A Novel Mutation 605 (T＞A) In CX32 Gene Causes X-linked Recessive Charcot-Marie-Tooth Disease

Background: Charcot-Marie-Tooth (CMT) disease is the most common inherited peripheral neuropathy with a prevalence of 1 in 2 500. Distal muscle weakness and atrophy, sensory loss and reduced or absent tendon reflexes, pescavus, hammer toes, steppage gait are among the main symptoms. There are several modes of inheritance: autosomal dominant (AD), autosomal recessive (AR), X-linked dominant (XD) and X-linked recessive (XR). CMT is subdivided into two main types based on neurophysiologic and neuropathologic studies: CMT1, the demyelinating form, exhibits moderately to severely reduced motornerve conduction velocities (the median nerves MCV<38 m/s), and onion bulb formation on the nervebiopsy, and CMT2, the axonal form, shows normal or mildly reduced MNCVs (the median nerves MCV> 38 m/s), and axon loss on the nerve biopsies.
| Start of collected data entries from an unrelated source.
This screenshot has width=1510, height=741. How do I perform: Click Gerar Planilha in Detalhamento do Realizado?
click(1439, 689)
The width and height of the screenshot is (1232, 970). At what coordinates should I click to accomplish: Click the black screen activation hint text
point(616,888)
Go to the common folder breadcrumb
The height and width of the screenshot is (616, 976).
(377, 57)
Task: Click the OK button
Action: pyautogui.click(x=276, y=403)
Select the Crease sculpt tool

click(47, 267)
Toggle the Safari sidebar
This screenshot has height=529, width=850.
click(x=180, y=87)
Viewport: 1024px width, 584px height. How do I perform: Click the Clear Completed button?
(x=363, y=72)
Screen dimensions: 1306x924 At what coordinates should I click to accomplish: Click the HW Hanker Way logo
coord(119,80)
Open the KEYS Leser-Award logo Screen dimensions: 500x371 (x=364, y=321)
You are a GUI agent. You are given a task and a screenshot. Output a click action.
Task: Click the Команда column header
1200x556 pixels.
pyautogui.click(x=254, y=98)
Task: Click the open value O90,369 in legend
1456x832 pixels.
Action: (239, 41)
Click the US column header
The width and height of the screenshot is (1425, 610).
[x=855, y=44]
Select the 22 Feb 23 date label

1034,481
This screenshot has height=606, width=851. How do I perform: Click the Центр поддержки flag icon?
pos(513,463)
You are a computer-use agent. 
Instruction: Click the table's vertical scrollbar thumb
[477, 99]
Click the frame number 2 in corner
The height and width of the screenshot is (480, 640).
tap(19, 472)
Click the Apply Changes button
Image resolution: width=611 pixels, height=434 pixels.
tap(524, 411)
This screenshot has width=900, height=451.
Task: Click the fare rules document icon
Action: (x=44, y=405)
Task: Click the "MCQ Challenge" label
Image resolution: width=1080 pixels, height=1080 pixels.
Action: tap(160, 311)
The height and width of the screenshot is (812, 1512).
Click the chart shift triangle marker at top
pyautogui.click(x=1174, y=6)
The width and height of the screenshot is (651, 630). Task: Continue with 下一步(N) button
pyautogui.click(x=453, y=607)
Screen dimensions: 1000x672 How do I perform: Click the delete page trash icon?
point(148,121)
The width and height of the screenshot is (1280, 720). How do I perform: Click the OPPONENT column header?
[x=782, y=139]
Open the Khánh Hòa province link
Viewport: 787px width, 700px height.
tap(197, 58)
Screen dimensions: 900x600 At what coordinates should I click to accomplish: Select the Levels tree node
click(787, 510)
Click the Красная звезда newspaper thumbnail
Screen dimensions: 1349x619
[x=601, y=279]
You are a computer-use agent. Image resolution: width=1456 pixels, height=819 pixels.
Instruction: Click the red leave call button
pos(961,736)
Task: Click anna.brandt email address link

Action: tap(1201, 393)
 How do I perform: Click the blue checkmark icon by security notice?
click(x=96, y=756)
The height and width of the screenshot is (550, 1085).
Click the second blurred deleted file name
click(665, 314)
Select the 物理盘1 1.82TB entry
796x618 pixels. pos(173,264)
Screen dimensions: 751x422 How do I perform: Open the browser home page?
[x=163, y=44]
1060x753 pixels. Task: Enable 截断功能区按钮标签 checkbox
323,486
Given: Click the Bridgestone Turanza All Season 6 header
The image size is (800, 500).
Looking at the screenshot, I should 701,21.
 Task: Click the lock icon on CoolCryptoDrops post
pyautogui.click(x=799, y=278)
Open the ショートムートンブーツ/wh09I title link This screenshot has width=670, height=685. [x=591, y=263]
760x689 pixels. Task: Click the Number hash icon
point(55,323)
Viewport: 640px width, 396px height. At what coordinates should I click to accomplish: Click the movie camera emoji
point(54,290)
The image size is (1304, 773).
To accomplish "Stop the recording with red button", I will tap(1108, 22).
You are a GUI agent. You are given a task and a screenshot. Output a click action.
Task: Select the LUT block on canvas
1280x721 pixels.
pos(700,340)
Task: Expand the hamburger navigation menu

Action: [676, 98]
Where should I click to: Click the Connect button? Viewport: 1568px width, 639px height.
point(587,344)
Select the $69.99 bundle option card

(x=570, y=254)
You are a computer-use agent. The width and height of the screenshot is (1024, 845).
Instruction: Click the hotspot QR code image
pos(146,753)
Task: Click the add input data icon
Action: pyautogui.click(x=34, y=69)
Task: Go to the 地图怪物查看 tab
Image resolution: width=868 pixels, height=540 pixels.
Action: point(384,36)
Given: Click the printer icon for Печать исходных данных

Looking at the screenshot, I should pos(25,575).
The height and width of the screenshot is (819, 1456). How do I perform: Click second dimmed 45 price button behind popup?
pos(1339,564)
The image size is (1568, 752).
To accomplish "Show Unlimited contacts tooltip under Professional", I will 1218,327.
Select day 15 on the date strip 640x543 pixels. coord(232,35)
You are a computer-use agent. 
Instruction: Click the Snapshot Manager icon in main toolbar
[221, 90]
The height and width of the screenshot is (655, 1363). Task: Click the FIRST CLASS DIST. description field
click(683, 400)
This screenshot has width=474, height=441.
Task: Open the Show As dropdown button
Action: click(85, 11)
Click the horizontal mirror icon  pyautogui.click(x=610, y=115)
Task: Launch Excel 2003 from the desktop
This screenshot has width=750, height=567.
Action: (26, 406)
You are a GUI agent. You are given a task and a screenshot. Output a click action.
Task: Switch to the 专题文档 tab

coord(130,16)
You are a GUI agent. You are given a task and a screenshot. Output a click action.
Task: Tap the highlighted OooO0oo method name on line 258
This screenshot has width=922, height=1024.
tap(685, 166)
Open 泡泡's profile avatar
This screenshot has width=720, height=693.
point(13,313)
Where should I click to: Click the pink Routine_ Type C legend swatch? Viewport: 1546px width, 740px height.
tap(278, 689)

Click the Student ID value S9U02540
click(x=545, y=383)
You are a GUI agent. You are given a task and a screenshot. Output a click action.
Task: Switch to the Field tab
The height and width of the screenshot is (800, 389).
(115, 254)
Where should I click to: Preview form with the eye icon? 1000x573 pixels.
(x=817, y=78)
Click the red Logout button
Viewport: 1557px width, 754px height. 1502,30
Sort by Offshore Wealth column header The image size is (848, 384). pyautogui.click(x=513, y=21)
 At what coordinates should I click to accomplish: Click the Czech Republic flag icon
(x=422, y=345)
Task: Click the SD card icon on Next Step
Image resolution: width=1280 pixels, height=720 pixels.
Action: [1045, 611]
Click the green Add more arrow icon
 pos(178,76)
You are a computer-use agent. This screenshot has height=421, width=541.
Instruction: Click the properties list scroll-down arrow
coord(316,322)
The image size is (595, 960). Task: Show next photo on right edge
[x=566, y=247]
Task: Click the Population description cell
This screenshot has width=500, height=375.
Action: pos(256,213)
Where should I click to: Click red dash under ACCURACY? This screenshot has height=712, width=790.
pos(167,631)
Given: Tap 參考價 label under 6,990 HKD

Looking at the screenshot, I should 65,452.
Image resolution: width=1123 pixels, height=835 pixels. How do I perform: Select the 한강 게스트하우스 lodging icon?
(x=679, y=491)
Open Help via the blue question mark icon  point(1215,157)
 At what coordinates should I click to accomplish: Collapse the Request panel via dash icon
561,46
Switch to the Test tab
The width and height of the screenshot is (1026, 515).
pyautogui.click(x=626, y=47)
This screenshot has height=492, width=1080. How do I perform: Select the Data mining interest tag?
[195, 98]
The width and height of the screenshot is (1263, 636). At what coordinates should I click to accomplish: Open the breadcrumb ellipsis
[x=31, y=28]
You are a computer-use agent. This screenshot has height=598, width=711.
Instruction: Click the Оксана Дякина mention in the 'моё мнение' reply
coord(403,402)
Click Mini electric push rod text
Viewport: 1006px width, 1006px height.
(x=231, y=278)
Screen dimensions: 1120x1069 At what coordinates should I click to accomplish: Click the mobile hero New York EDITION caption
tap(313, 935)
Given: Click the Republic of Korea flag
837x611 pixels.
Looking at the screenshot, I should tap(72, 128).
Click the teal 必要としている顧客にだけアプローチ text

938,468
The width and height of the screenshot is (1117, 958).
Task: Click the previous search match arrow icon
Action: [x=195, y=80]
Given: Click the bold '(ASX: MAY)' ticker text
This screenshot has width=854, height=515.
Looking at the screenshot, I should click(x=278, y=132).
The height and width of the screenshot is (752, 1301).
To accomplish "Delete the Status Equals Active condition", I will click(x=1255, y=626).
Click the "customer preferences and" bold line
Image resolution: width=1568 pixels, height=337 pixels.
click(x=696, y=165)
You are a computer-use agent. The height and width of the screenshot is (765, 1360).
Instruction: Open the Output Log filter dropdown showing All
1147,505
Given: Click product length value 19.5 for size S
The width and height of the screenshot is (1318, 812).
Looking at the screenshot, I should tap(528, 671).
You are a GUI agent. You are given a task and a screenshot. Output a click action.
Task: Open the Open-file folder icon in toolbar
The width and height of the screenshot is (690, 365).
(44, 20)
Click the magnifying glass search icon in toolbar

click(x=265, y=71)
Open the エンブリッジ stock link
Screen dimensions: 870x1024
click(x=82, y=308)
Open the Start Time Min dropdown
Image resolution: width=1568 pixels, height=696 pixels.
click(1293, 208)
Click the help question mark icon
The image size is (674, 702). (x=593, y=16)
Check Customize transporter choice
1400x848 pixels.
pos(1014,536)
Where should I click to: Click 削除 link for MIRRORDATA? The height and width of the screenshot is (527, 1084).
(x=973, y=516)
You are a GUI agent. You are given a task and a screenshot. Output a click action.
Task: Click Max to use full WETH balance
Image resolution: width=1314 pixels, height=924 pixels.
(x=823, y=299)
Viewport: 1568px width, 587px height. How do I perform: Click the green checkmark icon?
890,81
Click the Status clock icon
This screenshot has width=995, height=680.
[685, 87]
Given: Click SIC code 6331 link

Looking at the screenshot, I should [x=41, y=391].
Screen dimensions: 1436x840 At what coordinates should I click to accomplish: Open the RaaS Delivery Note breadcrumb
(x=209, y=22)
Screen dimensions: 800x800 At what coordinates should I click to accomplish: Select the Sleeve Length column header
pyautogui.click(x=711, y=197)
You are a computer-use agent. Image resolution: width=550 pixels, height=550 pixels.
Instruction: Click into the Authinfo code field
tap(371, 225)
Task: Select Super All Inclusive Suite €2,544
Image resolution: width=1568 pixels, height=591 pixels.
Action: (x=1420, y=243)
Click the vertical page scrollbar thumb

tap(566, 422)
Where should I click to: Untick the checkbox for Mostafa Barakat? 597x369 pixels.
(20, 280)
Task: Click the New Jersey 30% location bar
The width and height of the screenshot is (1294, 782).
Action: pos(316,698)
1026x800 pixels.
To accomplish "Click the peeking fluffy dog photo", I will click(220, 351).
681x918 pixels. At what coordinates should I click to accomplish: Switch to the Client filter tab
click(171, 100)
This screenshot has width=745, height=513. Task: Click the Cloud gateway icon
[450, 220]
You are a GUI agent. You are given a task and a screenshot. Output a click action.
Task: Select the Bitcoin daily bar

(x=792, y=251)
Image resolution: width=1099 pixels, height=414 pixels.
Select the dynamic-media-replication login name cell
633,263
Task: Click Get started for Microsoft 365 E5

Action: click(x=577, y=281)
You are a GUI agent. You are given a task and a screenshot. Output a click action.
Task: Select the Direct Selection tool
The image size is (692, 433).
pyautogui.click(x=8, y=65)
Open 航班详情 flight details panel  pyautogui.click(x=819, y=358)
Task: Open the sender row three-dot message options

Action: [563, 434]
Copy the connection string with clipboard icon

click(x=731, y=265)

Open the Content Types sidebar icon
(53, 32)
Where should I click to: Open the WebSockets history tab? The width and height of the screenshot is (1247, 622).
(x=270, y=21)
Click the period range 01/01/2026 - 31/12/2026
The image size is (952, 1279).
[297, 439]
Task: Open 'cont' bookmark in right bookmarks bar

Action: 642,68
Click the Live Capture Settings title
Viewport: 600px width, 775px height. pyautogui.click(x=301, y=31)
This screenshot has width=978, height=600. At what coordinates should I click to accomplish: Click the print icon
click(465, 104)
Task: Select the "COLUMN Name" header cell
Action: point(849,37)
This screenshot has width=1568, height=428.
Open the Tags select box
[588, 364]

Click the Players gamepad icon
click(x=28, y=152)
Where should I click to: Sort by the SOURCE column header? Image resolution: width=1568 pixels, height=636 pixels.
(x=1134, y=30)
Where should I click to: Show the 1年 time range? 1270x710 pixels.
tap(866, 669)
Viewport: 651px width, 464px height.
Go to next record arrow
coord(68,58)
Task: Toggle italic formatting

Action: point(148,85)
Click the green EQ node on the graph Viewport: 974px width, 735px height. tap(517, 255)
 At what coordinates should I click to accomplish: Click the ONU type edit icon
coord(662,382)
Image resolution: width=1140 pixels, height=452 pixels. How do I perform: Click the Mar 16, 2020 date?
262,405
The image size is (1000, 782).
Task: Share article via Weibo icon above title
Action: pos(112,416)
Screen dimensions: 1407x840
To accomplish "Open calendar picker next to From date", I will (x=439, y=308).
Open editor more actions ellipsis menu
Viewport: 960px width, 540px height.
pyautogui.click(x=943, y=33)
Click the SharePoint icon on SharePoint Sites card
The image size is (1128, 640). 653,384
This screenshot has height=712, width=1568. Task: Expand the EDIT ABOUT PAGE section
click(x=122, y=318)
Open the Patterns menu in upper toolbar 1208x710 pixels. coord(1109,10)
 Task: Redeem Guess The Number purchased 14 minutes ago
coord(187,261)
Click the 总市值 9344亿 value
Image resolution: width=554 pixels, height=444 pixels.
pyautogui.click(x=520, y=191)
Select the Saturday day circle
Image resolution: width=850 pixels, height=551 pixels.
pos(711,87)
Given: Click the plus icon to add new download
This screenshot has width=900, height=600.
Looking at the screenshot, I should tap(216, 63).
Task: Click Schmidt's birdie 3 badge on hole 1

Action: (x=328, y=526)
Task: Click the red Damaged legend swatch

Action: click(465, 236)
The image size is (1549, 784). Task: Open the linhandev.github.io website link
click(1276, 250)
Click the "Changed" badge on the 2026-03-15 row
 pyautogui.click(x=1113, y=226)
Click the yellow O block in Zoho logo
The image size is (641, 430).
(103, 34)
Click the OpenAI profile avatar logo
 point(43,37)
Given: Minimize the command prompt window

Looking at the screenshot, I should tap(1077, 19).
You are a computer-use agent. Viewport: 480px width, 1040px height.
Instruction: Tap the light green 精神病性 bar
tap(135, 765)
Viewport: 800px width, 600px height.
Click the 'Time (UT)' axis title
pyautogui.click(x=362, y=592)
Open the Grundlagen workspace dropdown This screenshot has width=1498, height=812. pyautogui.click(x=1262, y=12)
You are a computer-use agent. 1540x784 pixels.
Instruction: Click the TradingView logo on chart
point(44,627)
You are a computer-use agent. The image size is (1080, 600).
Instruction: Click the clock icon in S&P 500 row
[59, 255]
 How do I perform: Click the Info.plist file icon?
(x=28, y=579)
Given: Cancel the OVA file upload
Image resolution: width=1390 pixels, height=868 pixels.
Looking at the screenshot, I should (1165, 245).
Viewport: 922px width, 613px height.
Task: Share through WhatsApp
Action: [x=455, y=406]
Up to now there is no really effective treatment for this disease, therefore it is important to provide an accurate genetic diagnosis and prenatal diagnosis to the CMT family.Objective: To identify the disease causing gene mutation, unveal the underlied pathogenesis and provide informative genetic counseling in a Chinese family with X-linked recessive CMT.Methods: Polymerase chain reaction (PCR) and sequencing were applied to detect the mutation in CX32 gene in a Chinese CMT family. Denaturing high performance liquid chromatography (DHPLC) analysis was performed to screen CX32 gene for the unknown variations in 120 normal Chinese males. To examine the effect of the mutation on CX32 protein, we employed Hela cells expressing Cx32/EGFP as a model system.Results: A novel mutation 605 (T>A) was detected in the CX32 gene of all four affected members in the family which was not found in the 120 normal males. By using fluorescent microscope, We observed the gap junction plaques in the wild type Cx32/EGFP Hela cells but not in the mutated ones.Conclusion:1. The mutation in CX32 gene causes the CMT disease in the family.2. The novel mutation 605(T>A) in CX32 gene can cause X-linked recessive Charcot-Marie-Tooth disease.3. The mutation 605 (T>A) may decrease the formation of the gap junction plaques on the cell membrane, wich underlie the pathogenesis of CMT disease.